## Install and Configure Hive


### **1. Install Hive on Hadoop Environment**
<br>

**Link to download:**  https://archive.apache.org/dist/hive/hive-2.3.9/apache-hive-2.3.9-bin.tar.gz

<br>

**Prerequisites:**

* Hadoop must be running (`start-dfs.cmd`, `start-yarn.cmd`).
* **Derby Database** (default embedded database for Hive metadata) is required.

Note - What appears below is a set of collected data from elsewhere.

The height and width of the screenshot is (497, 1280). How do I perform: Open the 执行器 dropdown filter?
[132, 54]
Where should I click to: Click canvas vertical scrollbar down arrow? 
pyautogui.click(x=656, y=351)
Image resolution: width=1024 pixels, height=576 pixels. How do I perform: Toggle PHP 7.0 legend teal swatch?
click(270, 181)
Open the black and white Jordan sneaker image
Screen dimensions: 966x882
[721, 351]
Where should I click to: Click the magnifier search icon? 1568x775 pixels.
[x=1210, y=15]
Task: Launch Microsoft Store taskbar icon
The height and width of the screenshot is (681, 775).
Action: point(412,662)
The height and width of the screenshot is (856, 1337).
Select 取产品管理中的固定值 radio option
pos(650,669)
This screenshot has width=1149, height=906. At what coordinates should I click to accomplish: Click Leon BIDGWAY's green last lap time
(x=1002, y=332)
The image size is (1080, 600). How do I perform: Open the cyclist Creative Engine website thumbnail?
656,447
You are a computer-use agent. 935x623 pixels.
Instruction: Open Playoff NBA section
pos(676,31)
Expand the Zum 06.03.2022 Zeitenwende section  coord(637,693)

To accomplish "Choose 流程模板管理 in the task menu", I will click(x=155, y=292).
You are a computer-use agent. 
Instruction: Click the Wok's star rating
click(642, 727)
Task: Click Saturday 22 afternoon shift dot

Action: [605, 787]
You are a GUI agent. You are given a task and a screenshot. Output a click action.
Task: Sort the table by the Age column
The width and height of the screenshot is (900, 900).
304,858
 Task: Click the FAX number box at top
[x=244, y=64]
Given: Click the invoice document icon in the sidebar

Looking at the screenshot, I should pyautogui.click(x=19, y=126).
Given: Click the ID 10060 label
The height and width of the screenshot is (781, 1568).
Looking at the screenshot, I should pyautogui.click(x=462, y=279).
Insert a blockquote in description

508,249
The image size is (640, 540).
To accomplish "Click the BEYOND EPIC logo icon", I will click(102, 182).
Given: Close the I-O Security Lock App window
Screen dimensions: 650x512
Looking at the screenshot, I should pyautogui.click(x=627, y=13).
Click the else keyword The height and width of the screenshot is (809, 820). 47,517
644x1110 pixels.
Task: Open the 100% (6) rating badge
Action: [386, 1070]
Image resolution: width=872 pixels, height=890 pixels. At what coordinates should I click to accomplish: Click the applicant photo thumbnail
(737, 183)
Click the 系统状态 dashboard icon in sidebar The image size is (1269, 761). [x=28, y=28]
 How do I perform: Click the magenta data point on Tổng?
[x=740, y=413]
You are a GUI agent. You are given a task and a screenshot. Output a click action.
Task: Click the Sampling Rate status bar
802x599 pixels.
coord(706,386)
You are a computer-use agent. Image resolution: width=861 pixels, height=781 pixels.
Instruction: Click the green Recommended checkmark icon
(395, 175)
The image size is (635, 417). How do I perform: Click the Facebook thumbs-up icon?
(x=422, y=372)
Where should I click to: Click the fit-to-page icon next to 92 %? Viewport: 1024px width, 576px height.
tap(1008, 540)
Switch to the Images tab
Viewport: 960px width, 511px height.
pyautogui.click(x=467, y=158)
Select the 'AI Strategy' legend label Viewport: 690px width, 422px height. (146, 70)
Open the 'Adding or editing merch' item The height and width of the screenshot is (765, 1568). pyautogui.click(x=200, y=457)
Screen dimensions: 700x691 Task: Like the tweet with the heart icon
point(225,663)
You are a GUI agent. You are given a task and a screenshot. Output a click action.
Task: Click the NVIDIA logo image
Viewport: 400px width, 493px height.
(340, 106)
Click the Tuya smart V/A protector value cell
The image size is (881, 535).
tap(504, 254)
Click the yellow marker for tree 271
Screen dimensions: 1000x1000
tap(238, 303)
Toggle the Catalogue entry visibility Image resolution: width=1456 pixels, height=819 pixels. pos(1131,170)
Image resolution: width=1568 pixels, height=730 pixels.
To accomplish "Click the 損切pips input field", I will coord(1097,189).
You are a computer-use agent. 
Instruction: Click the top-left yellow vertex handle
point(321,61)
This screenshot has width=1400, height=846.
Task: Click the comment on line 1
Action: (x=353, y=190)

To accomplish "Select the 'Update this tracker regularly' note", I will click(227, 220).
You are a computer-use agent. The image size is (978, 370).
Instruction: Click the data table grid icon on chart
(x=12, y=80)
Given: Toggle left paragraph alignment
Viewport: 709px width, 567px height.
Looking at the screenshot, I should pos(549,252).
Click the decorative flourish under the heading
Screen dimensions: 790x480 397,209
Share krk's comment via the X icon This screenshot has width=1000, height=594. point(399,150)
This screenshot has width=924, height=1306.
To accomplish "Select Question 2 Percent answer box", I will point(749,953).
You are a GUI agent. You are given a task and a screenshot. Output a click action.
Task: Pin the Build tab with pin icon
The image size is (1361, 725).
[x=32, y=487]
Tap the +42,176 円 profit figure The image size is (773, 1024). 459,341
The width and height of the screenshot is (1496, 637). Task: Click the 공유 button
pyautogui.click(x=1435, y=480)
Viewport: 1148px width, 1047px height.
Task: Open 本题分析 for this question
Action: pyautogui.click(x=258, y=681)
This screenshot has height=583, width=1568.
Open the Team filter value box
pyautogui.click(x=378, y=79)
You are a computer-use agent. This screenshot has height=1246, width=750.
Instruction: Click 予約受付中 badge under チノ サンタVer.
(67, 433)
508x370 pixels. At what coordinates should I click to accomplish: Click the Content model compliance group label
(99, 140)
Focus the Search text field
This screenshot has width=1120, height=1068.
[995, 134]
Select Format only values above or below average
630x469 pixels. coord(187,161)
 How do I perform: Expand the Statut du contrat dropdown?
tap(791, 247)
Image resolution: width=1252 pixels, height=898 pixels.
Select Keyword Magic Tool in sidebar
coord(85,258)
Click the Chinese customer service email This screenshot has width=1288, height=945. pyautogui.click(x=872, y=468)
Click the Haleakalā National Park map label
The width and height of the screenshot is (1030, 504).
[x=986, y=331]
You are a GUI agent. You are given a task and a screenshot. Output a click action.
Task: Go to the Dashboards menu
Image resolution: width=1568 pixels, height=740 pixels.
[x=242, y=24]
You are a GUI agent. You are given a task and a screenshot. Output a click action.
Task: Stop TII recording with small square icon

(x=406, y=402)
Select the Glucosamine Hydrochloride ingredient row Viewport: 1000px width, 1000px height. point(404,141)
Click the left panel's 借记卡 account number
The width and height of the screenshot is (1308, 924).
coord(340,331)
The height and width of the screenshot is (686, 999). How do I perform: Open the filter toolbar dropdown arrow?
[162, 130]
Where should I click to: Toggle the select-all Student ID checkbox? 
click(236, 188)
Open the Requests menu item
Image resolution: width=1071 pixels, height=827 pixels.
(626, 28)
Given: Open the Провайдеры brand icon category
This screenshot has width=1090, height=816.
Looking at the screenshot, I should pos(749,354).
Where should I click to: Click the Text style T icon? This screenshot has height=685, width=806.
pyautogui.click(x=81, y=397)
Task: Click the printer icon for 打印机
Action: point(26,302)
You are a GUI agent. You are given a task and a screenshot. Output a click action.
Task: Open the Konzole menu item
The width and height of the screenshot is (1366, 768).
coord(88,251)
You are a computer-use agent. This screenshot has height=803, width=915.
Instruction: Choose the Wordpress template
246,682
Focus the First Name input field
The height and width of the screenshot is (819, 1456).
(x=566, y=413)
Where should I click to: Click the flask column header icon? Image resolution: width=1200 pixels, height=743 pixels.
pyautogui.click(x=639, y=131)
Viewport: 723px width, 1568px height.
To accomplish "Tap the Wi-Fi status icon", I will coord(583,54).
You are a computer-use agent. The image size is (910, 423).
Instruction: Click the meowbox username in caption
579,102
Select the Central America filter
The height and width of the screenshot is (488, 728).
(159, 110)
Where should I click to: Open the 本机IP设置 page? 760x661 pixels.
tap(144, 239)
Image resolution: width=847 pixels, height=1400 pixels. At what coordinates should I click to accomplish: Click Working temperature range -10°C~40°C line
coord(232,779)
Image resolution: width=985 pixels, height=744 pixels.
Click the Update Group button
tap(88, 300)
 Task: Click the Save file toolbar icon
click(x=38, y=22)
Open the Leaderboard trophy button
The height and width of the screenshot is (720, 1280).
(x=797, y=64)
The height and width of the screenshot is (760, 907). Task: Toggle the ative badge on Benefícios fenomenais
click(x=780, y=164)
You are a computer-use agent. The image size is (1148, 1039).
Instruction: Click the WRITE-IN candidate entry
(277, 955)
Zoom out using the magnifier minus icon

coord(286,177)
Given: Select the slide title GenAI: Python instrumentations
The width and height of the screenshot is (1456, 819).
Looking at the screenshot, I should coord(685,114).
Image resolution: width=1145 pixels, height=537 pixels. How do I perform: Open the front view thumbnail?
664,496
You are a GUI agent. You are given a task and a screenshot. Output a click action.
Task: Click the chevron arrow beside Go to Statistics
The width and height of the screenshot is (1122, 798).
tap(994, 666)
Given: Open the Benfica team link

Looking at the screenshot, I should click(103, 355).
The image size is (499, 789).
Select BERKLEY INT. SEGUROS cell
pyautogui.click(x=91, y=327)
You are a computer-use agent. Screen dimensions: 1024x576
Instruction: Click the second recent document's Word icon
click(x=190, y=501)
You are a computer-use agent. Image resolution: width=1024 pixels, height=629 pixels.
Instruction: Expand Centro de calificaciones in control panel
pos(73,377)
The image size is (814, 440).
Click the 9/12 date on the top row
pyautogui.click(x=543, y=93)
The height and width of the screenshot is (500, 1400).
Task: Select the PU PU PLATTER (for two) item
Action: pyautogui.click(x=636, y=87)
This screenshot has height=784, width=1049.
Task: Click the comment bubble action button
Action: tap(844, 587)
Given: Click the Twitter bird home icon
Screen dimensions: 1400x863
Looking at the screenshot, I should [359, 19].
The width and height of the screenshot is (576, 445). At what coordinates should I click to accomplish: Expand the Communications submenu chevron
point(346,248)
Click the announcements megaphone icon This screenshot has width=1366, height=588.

**Step A: Download and Setup**

1. Download **Apache Hive binaries** (e.g., version 3.1.2) from the official website.
2. Extract to `C:\hive` (or `/usr/local/hive` on Linux).
3. Set **Environment Variables**:
* `HIVE_HOME` = `C:\hive`
* Add `%HIVE_HOME%\bin` to system **Path**.



**Step B: Configure hive-site.xml**
Go to `C:\hive\conf` and create/edit `hive-site.xml`. Add the following to configure the metastore (where Hive stores table definitions):

```xml
<configuration>
    <property>
        <name>javax.jdo.option.ConnectionURL</name>
        <value>jdbc:derby:;databaseName=metastore_db;create=true</value>
    </property>
    <property>
        <name>hive.metastore.warehouse.dir</name>
        <value>/user/hive/warehouse</value>
    </property>
</configuration>

```

**Step C: Create HDFS Folders**
Hive needs a warehouse directory in HDFS.

```bash
hdfs dfs -mkdir -p /user/hive/warehouse
hdfs dfs -chmod g+w /user/hive/warehouse
hdfs dfs -mkdir -p /tmp
hdfs dfs -chmod g+w /tmp

```

**Step D: Initialize Schema & Start Hive**
Run this **once** to create the metastore database:

```cmd
schematool -dbType derby -initSchema

```

Start the Hive Shell:

```cmd
hive

```

---

### **2. Load a Dataset into Hive**

**Step A: Create Local Data**
Create a file named `students.txt` on your computer:

```text
101,John,IT
102,Jane,CS
103,Bob,Civil
104,Alice,IT

```

**Step B: Create Table**
In the Hive shell (`hive>`), run:

```sql
CREATE TABLE students (
    id INT,
    name STRING,
    dept STRING
)
ROW FORMAT DELIMITED
FIELDS TERMINATED BY ',';

```

**Step C: Load Data**
Load the file from your local system into the Hive table.

```sql
LOAD DATA LOCAL INPATH 'C:/students.txt' INTO TABLE students;

```

---

### **3. Run Basic HiveQL Queries**

**Select (Read Data)**
Check if data loaded correctly.

```sql
SELECT * FROM students;

```

**Filter Data**
Retrieve specific records.

```sql
SELECT name FROM students WHERE dept = 'IT';

```

**Insert (Add Data)**
Insert a record manually (Note: This launches a MapReduce job, so it may be slow).

```sql
INSERT INTO TABLE students VALUES (105, 'Mike', 'Mech');

```

**Delete (Clear Data)**
Hive cannot delete individual rows in standard text tables easily, but you can clear the table or drop it.

```sql
-- Remove all data (Truncate)
TRUNCATE TABLE students;

-- Delete the table structure entirely
DROP TABLE students;

```

---